Home vs. School Improvement?

GovtTools_Pop_6015By Matthew Olinski

I just got back from returning some ceramic tiles to the home improvement store.  I chose ceramic tiles because, in my opinion, they look better and are more long lasting than the lower priced peel and stick tiles, which I have used also used. Although in the past, I have been the “do it yourself home improvement type,” this time I had to bring in professionals to lay the tiles down, both quickly and–more importantly–professionally looking. As I was looking at the completed work, I got to thinking. There is an old adage that you get what you pay for. I find this to be both pertinent and disheartening considering the value we place on education.

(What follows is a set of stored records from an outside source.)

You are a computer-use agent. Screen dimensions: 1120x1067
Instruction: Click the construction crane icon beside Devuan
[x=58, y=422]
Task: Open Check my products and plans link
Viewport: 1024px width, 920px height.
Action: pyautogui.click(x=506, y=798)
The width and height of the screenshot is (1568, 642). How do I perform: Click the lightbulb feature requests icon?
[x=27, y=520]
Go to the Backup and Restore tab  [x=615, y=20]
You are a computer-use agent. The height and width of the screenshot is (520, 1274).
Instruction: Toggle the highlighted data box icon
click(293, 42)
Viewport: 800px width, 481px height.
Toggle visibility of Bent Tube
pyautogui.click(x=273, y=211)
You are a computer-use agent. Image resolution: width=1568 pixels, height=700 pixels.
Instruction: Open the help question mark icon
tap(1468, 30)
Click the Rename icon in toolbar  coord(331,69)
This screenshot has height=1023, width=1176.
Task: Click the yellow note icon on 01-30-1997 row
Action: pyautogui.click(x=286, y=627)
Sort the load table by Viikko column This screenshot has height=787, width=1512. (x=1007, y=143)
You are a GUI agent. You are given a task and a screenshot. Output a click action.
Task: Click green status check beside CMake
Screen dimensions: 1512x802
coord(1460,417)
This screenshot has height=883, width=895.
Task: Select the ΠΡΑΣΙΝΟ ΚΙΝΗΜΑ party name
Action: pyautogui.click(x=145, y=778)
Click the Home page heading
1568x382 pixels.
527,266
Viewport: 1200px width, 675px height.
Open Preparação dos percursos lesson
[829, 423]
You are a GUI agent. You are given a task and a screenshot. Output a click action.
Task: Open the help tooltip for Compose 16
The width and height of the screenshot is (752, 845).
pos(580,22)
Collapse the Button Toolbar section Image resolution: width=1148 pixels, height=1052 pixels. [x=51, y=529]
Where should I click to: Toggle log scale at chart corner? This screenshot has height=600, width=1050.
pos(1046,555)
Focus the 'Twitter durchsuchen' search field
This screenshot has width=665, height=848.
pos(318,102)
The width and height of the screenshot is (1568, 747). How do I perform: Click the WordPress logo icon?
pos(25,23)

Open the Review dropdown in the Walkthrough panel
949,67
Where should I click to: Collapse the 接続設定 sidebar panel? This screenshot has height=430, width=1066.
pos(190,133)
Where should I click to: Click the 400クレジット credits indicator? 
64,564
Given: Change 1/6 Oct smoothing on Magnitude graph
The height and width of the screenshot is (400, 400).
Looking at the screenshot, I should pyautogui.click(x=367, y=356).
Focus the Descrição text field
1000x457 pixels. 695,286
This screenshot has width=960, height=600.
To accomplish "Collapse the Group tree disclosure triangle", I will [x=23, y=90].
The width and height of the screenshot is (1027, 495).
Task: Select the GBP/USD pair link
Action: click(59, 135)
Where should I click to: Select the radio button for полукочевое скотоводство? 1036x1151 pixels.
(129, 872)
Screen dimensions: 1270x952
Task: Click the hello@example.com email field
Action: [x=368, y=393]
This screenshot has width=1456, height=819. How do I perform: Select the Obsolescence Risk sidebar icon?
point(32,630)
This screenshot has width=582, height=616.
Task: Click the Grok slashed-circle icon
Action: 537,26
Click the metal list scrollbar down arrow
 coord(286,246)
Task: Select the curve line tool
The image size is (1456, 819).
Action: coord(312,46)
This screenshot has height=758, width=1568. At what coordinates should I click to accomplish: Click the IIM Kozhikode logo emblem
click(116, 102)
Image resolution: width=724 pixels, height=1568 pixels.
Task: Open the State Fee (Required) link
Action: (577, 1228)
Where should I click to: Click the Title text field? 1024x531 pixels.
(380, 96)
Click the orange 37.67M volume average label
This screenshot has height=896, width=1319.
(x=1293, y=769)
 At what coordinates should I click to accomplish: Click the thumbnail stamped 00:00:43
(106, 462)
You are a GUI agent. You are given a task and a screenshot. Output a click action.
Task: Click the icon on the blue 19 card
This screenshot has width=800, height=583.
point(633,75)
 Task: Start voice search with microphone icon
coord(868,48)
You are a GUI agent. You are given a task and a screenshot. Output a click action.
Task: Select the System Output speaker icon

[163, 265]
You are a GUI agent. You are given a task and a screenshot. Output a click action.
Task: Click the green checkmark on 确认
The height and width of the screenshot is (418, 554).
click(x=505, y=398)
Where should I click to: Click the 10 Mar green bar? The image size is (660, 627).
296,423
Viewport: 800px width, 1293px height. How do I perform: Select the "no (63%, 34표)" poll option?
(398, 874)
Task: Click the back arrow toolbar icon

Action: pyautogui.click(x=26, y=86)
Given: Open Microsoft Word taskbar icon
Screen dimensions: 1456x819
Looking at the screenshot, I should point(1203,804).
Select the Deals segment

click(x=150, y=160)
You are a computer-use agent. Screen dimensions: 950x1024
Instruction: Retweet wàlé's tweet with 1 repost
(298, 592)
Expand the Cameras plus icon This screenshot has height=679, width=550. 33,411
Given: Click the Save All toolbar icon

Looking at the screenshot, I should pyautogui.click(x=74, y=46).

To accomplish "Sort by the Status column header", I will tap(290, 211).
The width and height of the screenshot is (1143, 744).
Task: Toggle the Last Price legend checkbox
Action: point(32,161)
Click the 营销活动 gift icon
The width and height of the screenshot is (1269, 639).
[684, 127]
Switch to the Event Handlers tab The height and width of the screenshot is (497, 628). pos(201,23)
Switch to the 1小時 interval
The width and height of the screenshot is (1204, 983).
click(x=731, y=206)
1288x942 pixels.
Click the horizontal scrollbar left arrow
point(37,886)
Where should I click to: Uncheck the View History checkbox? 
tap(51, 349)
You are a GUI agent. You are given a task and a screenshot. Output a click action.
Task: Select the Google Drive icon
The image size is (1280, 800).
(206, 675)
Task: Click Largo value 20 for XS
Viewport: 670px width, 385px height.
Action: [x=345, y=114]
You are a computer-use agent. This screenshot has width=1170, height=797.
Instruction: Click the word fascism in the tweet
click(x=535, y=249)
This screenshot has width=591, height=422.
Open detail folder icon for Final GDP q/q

Historically, Wisconsin has been a high achieving educational atmosphere, both public and private. Unfortunately, in very current affairs and the latest state budget, public education is being defunded and some schools that have no accountability for performance are being given further funding. These schools do not need to accept all students, and in some cases, students forfeit some of their rights as such when they enroll in the program.

I have several concerns regarding the current attack on public education in Wisconsin. First and foremost, being a public school teacher, I am dismayed at the prospect of what might happen to our education system in Wisconsin. As we are coming up on the celebration of our independence and forming our own country, we should be particularly concerned in maintaining a top quality education system in this country that, unlike our European and Asian competition, offers a free and appropriate education to all students, not only a select few.

Public schools are very transparent. They need to report their scores annually. Why then are these alternative schools not required to report out their results as well?  If there is true performance advantages, show the proof.

When we devalue the work that teachers do, both figuratively and literally, people will either leave the education field or not enter it in the first place. There is already evidence that the number of students entering the college of education not only at Marquette but in schools statewide is decreasing. There is a shortage of teachers in the math and science fields. It’s no wonder when you can be an accountant and earn quite a bit more pay.

As an economic consideration, the private schools should also take note.  When the pay of public schools is reduced, the private schools can reduce their pay rate as well because the competitive rates are now lower all around. There is a law of supply and demand in play here.

In addition, there are quite a few more requirements to maintain your licensure now compared to when I received my DPI license in 2001. There are many other professional fields that need to maintain current knowledge in their field. How many people are shying away from the teaching profession due to the licensing requirements that are now in place? Don’t get me wrong, we obviously need highly qualified people to be in charge of our classrooms, but why are we (and I use the term “we” to refer to the people who make these decisions) making it that much more difficult to attract teachers to the field?

Economically, it is making less and less sense to go into education as a career.  Most people realize that you don’t go into teaching to get rich, but at the same time, the ability to raise a family and put food on the table is an important consideration as well.  When we (again – the people higher up than myself) drive good people out of the profession and then further discourage new teachers to either enter the career field or to stick around for more than a few years, what will happen to our education system?

Just some food for thought as we look at the future of our education system.